## Exercise aim:
Return all lines from the listing below that include the word "Click".

## Given records:
BEGIN
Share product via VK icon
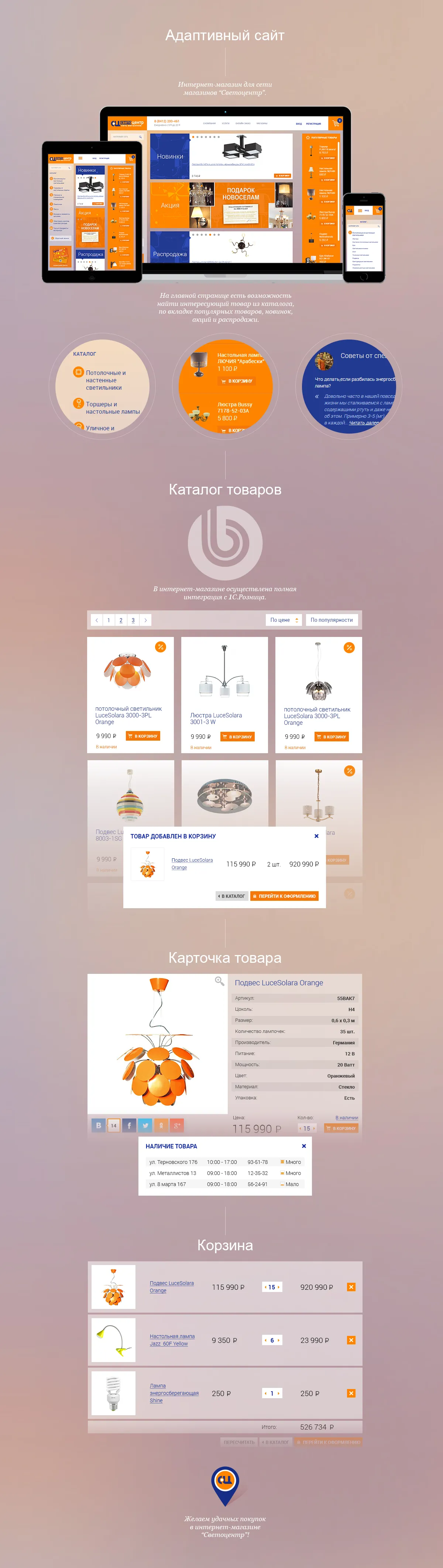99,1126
END
BEGIN
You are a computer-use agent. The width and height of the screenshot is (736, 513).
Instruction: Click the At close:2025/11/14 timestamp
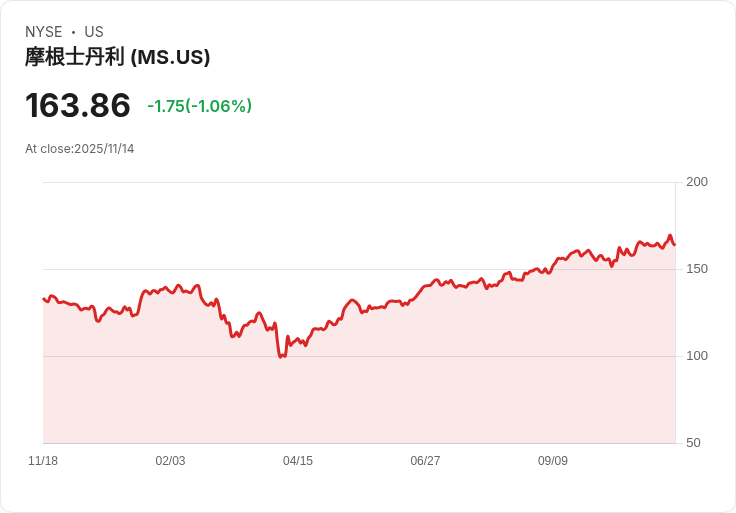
END
BEGIN
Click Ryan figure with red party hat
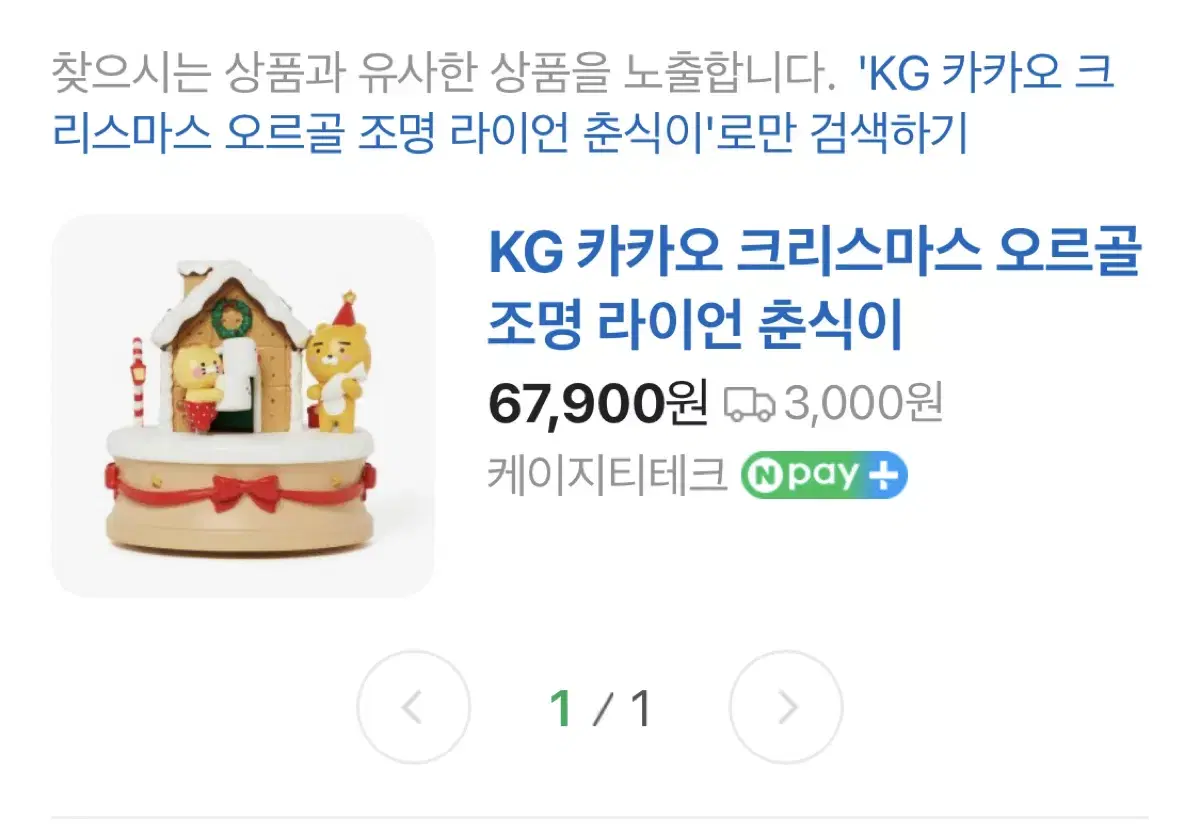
END
## Task output:
Instruction: Click the At close:2025/11/14 timestamp
Click Ryan figure with red party hat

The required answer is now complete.